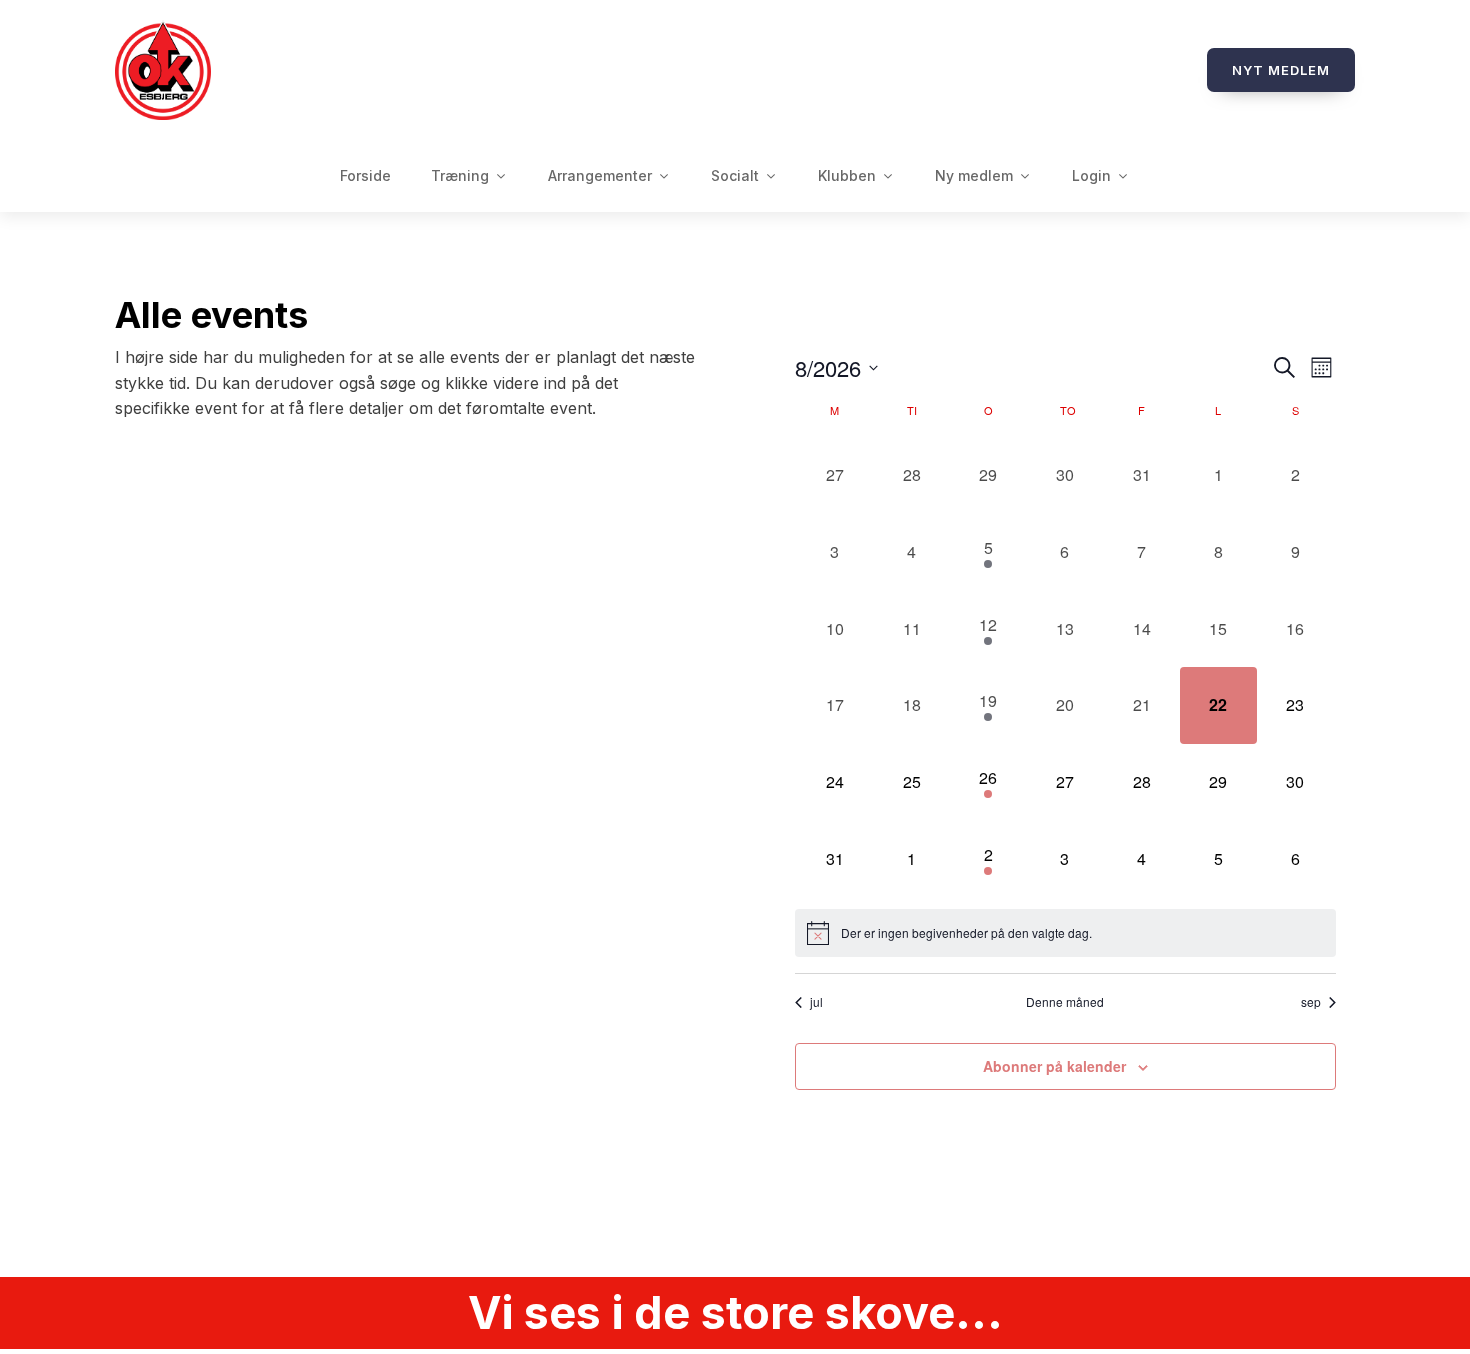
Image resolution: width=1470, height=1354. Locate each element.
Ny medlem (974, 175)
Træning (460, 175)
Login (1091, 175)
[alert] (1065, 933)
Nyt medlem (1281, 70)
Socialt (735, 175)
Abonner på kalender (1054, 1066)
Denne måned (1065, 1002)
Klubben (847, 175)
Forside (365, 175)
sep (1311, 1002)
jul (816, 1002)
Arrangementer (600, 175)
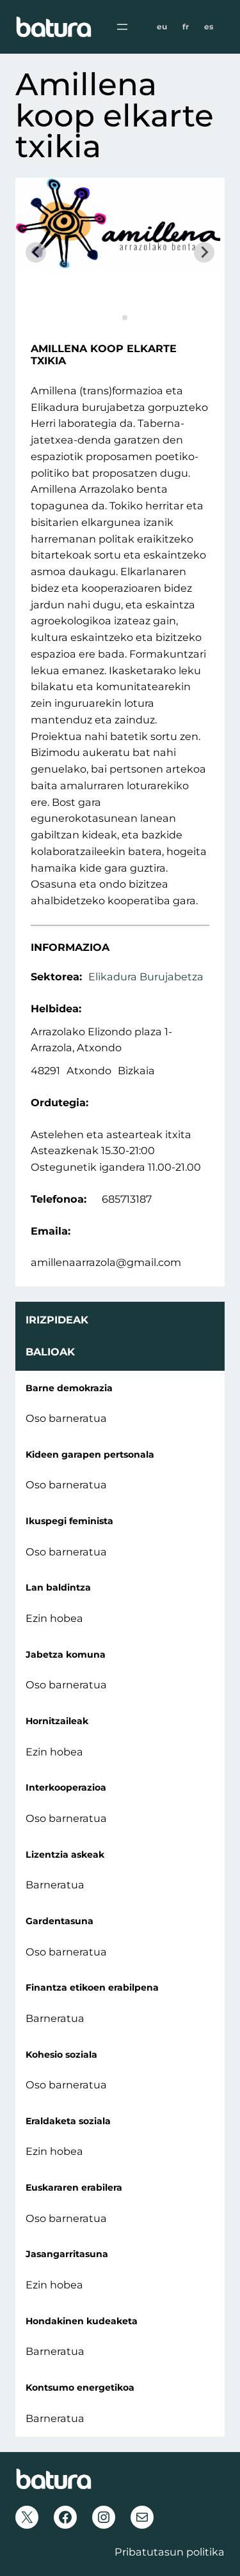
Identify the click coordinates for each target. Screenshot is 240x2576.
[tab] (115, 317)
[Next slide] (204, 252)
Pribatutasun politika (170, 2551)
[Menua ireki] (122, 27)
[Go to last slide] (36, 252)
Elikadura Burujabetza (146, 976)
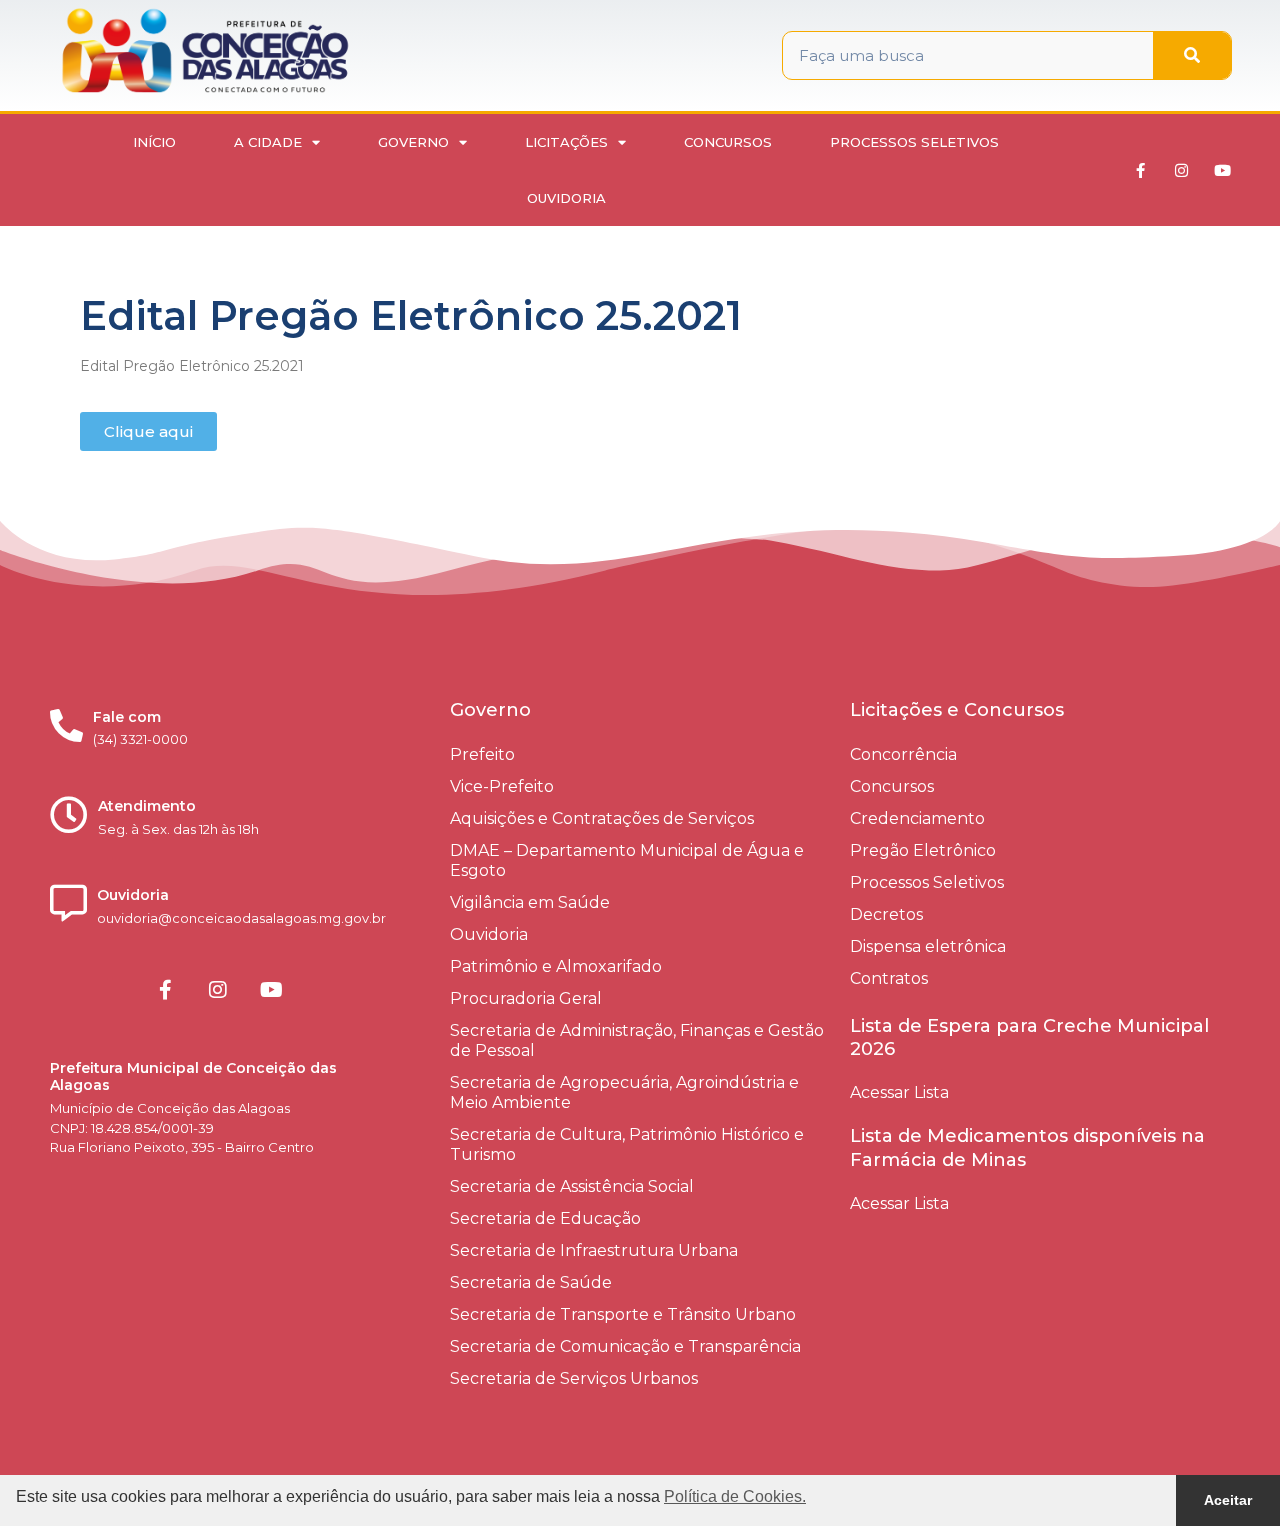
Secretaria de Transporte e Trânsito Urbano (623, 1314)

..............................

▶ **Task to complete**
Show all lines from the data that contain "each".

▶ **Task solution**
Image resolution: width=1470, height=1354. Locate each element.
Identify the click coordinates for each target. Screenshot is 240x2576.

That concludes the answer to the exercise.